Each line of the material below needs to be returned exactly as written.

[Data to use Boundary: Start]

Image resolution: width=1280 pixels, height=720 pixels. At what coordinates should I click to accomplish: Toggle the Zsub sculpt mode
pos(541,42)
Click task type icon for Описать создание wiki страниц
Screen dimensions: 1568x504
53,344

[Data to use Boundary: End]

Reply:
Image resolution: width=1280 pixels, height=720 pixels. At what coordinates should I click to accomplish: Toggle the Zsub sculpt mode
pos(541,42)
Click task type icon for Описать создание wiki страниц
Screen dimensions: 1568x504
53,344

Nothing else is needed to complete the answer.